>> Start Selected extract

Willbros breaks; Gentiva retail timing emerges; Allscripts readies launch; Insight tweaks deal

By Sara Rosenberg

New York, July 1 - Willbros Group Inc.'s credit facility allocated and started trading during Thursday's session, with the term loan quoted just a little higher than the original issue discount price at which it was sold.

Over in the primary market, Gentiva Health Services Inc. came out with firm timing on the retail syndication launch of its proposed credit facility, Allscripts facility is heard to be coming soon and Insight Global made a second round of changes to its credit facility, increasing pricing once again, while leaving the Libor floor and original issue discount intact.

In other news, Dean Foods Co. successfully completed the amendment and extension of its senior secured credit facility and ended up pushing out the maturity on more of its term loan B than was originally planned.

Willbros breaks

Willbros Group's credit facility hit the secondary market early in the afternoon, with the $300 million four-year term loan B quoted by one trader at 94¼ bid, 94¾ offered and by a second trader at 94½ bid, 95 offered.

Pricing on the term loan B is Libor plus 750 basis points with a 2% Libor floor, and it was sold at an original issue discount of 94. There is hard call protection of 102 in year one and 101 in year two.

Originally the term loan B was sized at $300 million and was talked at Libor plus 450 bps to 500 bps with a 2% Libor floor and an original issue discount of 98 to 981/2. Also, pricing was able to step down by 50 bps after an interim period.

But, the loan was not getting done at those terms, so the company decided to leave price talk unchanged but downsize the tranche to $50 million and do a $250 million six-year senior secured second-lien notes offering that was talked in the 12% area.

The notes were then pulled as a result of weakness in the high-yield market, so the B loan went back to its original size and pricing was increased to Libor plus 750 at a discount in the 97 to 98 area with call protection to be decided, before firming up at the final terms.

>> End Selected extract

[Given instruction A]
Please answer these questions about the credit market report:
(i) At what original issue discount was the Willbros term loan B sold?
(ii) Which company completed the amendment and extension of its senior secured credit facility?
(iii) What caused the second-lien notes offering to be pulled?

>> Start Records for the exercise

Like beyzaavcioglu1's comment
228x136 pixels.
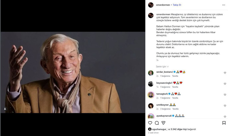click(x=225, y=84)
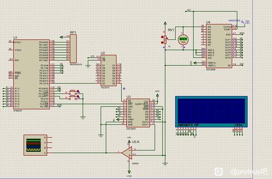The image size is (272, 179).
Task: Click the RV1 potentiometer wiper body
Action: pos(165,40)
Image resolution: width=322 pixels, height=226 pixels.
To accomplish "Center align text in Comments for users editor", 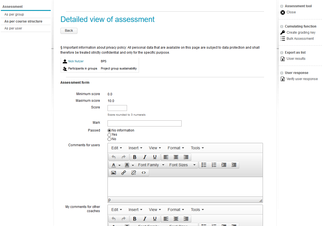I will [176, 157].
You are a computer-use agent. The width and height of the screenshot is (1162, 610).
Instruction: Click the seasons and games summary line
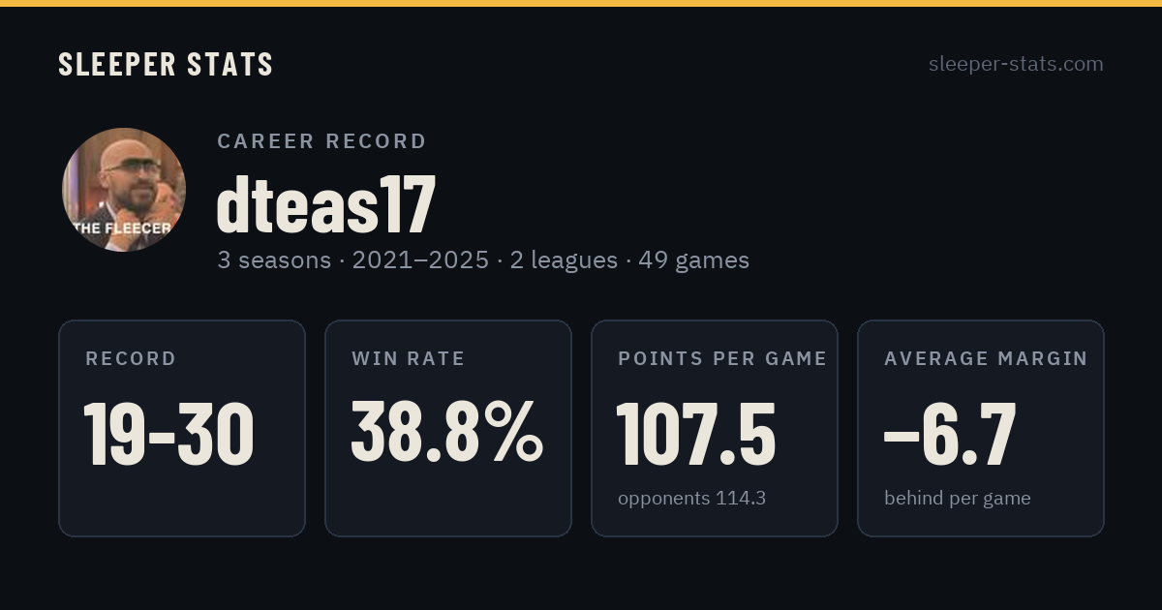tap(482, 260)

>> End Records for the exercise

[Given instruction B]
Count the lines of the listing that contain the string "height", treating case as significant. Reply with the number only.

[Correct output A]
(i) 94
(ii) Dean Foods Co.
(iii) Weakness in the high-yield market

[Correct output B]
2